- [EXERCISE INSTRUCTIONS]: Reproduce every line of the records below, substituting "desktop agent" for each occurrence of "GUI agent" and keeping everything else unchanged.

- [DATA IN THIS EXERCISE]:
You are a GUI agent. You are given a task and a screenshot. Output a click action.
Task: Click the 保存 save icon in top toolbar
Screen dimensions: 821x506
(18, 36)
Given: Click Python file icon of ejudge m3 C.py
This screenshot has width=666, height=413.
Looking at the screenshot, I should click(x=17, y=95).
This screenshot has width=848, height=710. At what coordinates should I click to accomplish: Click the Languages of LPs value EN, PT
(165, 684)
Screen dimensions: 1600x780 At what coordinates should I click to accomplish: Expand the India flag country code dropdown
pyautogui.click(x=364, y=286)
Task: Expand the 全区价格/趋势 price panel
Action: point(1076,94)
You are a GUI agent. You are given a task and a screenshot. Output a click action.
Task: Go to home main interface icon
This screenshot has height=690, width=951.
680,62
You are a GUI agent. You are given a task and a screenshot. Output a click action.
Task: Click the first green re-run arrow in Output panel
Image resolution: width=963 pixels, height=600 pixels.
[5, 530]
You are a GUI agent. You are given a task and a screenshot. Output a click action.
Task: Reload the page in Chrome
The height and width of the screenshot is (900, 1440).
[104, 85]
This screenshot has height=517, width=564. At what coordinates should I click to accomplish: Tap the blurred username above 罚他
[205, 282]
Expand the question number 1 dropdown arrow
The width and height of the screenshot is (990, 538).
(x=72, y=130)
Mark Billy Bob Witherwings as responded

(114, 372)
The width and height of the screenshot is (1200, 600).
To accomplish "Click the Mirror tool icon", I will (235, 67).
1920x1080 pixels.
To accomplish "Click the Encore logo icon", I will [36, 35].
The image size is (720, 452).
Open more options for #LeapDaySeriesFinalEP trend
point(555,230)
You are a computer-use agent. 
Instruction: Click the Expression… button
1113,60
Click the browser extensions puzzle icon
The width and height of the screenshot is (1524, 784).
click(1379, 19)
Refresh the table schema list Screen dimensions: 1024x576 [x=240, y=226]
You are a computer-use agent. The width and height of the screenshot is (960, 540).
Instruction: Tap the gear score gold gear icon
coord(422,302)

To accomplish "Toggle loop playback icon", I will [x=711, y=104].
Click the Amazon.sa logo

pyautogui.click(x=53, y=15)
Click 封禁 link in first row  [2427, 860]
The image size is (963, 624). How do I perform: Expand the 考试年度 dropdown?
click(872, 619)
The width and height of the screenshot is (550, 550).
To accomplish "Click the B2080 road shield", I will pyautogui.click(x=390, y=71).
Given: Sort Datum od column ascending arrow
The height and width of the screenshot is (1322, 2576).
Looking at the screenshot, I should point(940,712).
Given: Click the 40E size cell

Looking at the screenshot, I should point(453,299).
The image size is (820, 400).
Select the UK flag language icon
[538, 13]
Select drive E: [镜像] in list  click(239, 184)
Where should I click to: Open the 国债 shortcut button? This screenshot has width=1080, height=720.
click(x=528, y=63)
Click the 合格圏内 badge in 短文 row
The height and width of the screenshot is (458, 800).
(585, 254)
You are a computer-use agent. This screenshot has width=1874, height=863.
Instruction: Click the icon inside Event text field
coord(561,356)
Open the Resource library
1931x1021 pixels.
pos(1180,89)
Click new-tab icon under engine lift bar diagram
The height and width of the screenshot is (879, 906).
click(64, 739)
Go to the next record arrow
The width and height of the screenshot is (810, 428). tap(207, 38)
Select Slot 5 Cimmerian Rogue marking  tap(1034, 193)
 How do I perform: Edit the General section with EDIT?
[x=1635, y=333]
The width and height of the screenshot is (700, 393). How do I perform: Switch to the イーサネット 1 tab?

- [FULL RESPONSE]:
You are a desktop agent. You are given a task and a screenshot. Output a click action.
Task: Click the 保存 save icon in top toolbar
Screen dimensions: 821x506
(18, 36)
Given: Click Python file icon of ejudge m3 C.py
This screenshot has width=666, height=413.
Looking at the screenshot, I should click(x=17, y=95).
This screenshot has width=848, height=710. At what coordinates should I click to accomplish: Click the Languages of LPs value EN, PT
(165, 684)
Screen dimensions: 1600x780 At what coordinates should I click to accomplish: Expand the India flag country code dropdown
pyautogui.click(x=364, y=286)
Task: Expand the 全区价格/趋势 price panel
Action: point(1076,94)
You are a desktop agent. You are given a task and a screenshot. Output a click action.
Task: Go to home main interface icon
This screenshot has height=690, width=951.
680,62
You are a desktop agent. You are given a task and a screenshot. Output a click action.
Task: Click the first green re-run arrow in Output panel
Image resolution: width=963 pixels, height=600 pixels.
[5, 530]
You are a desktop agent. You are given a task and a screenshot. Output a click action.
Task: Reload the page in Chrome
The height and width of the screenshot is (900, 1440).
[104, 85]
This screenshot has height=517, width=564. At what coordinates should I click to accomplish: Tap the blurred username above 罚他
[205, 282]
Expand the question number 1 dropdown arrow
The width and height of the screenshot is (990, 538).
(x=72, y=130)
Mark Billy Bob Witherwings as responded

(114, 372)
The width and height of the screenshot is (1200, 600).
To accomplish "Click the Mirror tool icon", I will (235, 67).
1920x1080 pixels.
To accomplish "Click the Encore logo icon", I will [36, 35].
The image size is (720, 452).
Open more options for #LeapDaySeriesFinalEP trend
point(555,230)
You are a computer-use agent. 
Instruction: Click the Expression… button
1113,60
Click the browser extensions puzzle icon
The width and height of the screenshot is (1524, 784).
click(1379, 19)
Refresh the table schema list Screen dimensions: 1024x576 [x=240, y=226]
You are a computer-use agent. The width and height of the screenshot is (960, 540).
Instruction: Tap the gear score gold gear icon
coord(422,302)

To accomplish "Toggle loop playback icon", I will [x=711, y=104].
Click the Amazon.sa logo

pyautogui.click(x=53, y=15)
Click 封禁 link in first row  [2427, 860]
The image size is (963, 624). How do I perform: Expand the 考试年度 dropdown?
click(872, 619)
The width and height of the screenshot is (550, 550).
To accomplish "Click the B2080 road shield", I will pyautogui.click(x=390, y=71).
Given: Sort Datum od column ascending arrow
The height and width of the screenshot is (1322, 2576).
Looking at the screenshot, I should point(940,712).
Given: Click the 40E size cell

Looking at the screenshot, I should point(453,299).
The image size is (820, 400).
Select the UK flag language icon
[538, 13]
Select drive E: [镜像] in list  click(239, 184)
Where should I click to: Open the 国债 shortcut button? This screenshot has width=1080, height=720.
click(x=528, y=63)
Click the 合格圏内 badge in 短文 row
The height and width of the screenshot is (458, 800).
(585, 254)
You are a computer-use agent. This screenshot has width=1874, height=863.
Instruction: Click the icon inside Event text field
coord(561,356)
Open the Resource library
1931x1021 pixels.
pos(1180,89)
Click new-tab icon under engine lift bar diagram
The height and width of the screenshot is (879, 906).
click(64, 739)
Go to the next record arrow
The width and height of the screenshot is (810, 428). tap(207, 38)
Select Slot 5 Cimmerian Rogue marking  tap(1034, 193)
 How do I perform: Edit the General section with EDIT?
[x=1635, y=333]
The width and height of the screenshot is (700, 393). How do I perform: Switch to the イーサネット 1 tab?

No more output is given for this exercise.